From one side, her opinion shows how warm-natured Russian women are. But from the other side, such position is quite common for a male-dominated society.
Then I asked Irina whether husbands should help wives with housework. Isn’t it unfair that working women still do far more household chores than their husbands? Irina’s view, “If women want to work and earn money, let them do it. But men on female duties?” That’s not even discussed in the country.
This is true. Unfortunately, Russian society never embraced feministic ideas that would encourage men to get involved in home life. During the Soviet times, women were required to work but they were also expected to be homemakers. Females had this double burden and most of them still “enjoy” such situation.
Finally, we reached an understanding. She agreed that men should help their wives. Now that she’s pregnant she has more reasons to appreciate it.
The following respondent, my sister, surprised me. She is an educated person and reads a lot. She told me that we have to be thankful to feminists for many achievements. Today we “enjoy the fruits of feminism such as the right to work or drive a car.”
Another girl, a mother of two wonderful kids, was puzzled by the question. She said that she had no idea what it means.
Feminists in Russia
The longstanding male dominated culture has little room for rapid improvements.
Feministic ideas have been always distorted in the local mass media. The feminists were described as “mannish” women with “unshaven underarms” who are ugly and hate men.
As many Russians believe, there are 3 reasons why a woman becomes a feminist, according to Gazeta.ru:
- The absence of a husband caused by her external ugliness, bad temper, or bad luck of a different kind of life.
- Laziness, which makes a woman search for an “excuse” why she doesn’t want to perform female duties like washing, cooking food, cleaning, and raising children.
- Sexual orientation. She’s a lesbian. Some people in Russia still confuse feminists with lesbians.
Consequently, a Russian man cannot legitimately have feministic views, if he’s not a complete idiot.
On the whole, the feministic movement is not popular in Russia. The issue is not discussed on TV or in press. Even women themselves do not raise such questions.
In fact, local views dismiss feministic values as a kind of extremism. The approval-stamped societal consensus holds, “Yes, I am all for equality, but feminism went too far.”
Back to patriarchal ideal
Today’s society turns to conservative ideas, which are being heavily propagated by the media.
It is believed that a man should work and provide for the family. His wife is supposed to be busy with children and housework. When children grow up a bit (the age of 3+), the mother can start working. But her salary is usually lower. This patriarchal ideal that is being promoted as the “right” way of life.
There is also a serious problem of domestic abuse in Russian families. A huge number of women die every year because of family violence. However, the problem is not covered in public and people do not know that women who face such a situation are not properly protected. But no one associates the issue with the absence of feminism and its fight for women’s rights.

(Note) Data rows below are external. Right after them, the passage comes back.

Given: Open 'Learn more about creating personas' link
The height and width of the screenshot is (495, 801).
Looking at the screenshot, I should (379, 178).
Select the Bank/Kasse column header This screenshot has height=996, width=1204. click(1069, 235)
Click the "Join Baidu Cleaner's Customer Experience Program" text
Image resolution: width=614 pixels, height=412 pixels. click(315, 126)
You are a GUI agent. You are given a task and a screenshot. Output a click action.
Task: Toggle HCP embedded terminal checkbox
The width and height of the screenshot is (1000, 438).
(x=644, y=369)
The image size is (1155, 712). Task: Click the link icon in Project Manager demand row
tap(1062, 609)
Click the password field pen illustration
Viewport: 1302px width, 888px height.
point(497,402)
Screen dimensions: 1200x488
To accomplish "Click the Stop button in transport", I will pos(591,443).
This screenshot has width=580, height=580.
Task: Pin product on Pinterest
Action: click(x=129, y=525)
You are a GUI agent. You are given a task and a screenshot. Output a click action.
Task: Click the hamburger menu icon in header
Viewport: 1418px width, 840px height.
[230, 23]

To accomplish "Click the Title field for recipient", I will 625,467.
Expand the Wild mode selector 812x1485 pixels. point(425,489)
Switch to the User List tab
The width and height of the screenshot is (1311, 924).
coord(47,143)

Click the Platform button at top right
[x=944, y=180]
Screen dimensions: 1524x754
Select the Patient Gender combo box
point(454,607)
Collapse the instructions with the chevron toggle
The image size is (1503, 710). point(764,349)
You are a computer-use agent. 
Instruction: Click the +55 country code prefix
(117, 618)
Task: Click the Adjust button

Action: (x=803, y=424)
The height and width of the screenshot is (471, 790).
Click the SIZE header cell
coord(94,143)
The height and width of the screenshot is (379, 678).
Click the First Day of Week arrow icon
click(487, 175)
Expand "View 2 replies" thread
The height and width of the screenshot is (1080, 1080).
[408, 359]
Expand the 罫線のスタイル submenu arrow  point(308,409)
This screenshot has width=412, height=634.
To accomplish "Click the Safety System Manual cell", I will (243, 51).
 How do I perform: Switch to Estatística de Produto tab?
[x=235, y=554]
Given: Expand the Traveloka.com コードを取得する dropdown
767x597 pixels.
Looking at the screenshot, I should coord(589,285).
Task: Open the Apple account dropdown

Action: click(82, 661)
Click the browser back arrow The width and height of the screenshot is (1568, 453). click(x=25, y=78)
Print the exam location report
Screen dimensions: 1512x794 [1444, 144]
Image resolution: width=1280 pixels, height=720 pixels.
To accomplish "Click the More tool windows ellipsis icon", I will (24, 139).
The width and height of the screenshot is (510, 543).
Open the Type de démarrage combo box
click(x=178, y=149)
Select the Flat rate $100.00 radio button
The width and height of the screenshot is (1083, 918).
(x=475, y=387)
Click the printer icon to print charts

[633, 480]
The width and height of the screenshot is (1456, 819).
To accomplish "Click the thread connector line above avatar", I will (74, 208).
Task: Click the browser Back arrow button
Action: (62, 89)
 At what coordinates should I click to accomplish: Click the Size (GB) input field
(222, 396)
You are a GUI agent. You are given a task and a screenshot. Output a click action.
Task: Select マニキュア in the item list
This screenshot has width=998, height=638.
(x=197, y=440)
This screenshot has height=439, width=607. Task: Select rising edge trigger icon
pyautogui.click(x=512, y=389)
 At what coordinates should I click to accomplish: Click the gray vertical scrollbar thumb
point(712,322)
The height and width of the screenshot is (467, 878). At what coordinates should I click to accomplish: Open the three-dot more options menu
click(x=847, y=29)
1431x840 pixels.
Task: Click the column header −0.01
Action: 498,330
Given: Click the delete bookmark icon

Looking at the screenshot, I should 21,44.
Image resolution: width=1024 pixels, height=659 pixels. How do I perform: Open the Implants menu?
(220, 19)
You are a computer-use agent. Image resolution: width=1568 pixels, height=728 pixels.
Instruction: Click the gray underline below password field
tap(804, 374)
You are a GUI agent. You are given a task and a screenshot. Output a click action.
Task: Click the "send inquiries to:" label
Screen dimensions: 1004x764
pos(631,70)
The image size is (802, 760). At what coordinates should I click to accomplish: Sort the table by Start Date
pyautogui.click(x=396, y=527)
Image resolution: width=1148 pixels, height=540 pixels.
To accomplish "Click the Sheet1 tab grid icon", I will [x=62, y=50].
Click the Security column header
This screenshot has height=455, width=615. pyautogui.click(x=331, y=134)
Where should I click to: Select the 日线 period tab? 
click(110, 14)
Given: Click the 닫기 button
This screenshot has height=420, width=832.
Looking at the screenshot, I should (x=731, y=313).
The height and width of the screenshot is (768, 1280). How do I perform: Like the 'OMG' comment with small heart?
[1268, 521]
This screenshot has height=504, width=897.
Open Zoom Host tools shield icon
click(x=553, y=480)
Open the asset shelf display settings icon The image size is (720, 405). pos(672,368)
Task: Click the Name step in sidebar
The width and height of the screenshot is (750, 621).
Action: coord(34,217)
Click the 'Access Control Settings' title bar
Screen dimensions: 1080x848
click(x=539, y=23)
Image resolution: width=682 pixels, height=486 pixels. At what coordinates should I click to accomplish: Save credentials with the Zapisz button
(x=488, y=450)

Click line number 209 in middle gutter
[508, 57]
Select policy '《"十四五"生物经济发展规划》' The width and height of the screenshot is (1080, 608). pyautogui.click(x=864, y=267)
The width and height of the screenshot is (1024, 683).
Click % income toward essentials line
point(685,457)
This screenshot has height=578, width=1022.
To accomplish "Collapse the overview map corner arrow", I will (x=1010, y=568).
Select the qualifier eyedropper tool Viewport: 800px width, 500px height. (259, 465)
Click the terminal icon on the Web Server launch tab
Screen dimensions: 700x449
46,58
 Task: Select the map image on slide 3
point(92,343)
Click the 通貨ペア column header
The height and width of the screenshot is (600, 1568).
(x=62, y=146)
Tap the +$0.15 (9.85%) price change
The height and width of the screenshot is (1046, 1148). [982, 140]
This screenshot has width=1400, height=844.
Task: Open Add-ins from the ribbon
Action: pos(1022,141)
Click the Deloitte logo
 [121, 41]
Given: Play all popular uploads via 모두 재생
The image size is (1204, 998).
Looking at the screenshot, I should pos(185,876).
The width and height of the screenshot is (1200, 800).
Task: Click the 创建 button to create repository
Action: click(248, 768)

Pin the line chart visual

It is even believed by some that the problem of women’s rights is completely solved in Russia. This idea is strongly supported by Irina Alksnis, a political analyst. She believes that “Russia forgot about women’s emancipation more than the West will ever learn about it,” Nalin.ru reports. Alksnis states that problems that western countries currently struggle with what have been “solved by our grandmothers 70-90 years ago.”
“Russian society had long ago overgrown the western attitude towards women’s emancipation—which in our eyes looks [like] not a very smart teenage maximalism.”
That’s all you need to know about feminism in Russia.